Exercise instructions –
Go through the listing and copy each line with the string "label".

Extracted information –
▬▬▬

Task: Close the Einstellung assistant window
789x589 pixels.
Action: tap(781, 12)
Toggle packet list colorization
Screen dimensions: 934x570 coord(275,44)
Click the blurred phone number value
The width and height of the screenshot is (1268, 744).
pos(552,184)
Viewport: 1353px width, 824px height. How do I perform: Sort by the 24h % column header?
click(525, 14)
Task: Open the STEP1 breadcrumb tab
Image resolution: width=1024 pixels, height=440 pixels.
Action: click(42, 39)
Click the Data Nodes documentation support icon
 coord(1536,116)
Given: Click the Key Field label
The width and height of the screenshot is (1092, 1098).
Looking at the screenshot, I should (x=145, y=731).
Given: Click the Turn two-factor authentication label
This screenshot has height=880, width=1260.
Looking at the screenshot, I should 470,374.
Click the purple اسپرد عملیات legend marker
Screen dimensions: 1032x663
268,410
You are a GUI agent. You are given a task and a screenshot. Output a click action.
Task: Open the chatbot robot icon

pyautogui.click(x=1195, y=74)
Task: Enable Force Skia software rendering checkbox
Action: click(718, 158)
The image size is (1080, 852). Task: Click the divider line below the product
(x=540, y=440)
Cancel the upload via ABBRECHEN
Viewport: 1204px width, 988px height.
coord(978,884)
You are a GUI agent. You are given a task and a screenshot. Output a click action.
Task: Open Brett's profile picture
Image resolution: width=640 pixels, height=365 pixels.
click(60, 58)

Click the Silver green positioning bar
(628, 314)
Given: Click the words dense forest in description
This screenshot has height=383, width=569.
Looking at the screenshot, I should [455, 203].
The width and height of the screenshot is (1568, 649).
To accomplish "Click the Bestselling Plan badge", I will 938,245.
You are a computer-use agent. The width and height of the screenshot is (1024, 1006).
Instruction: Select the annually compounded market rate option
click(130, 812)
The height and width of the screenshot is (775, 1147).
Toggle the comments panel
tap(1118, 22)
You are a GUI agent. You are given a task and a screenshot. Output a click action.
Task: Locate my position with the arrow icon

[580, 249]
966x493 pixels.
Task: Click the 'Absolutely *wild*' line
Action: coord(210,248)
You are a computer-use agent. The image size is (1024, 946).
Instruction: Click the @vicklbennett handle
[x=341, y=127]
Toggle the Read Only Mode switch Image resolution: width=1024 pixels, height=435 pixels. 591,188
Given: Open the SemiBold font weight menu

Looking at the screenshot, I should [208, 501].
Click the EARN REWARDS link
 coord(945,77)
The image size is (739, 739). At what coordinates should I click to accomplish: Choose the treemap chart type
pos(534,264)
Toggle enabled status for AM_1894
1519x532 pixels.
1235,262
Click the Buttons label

▬▬▬

Task response –
Given: Click the Key Field label
Given: Click the Turn two-factor authentication label
Click the Buttons label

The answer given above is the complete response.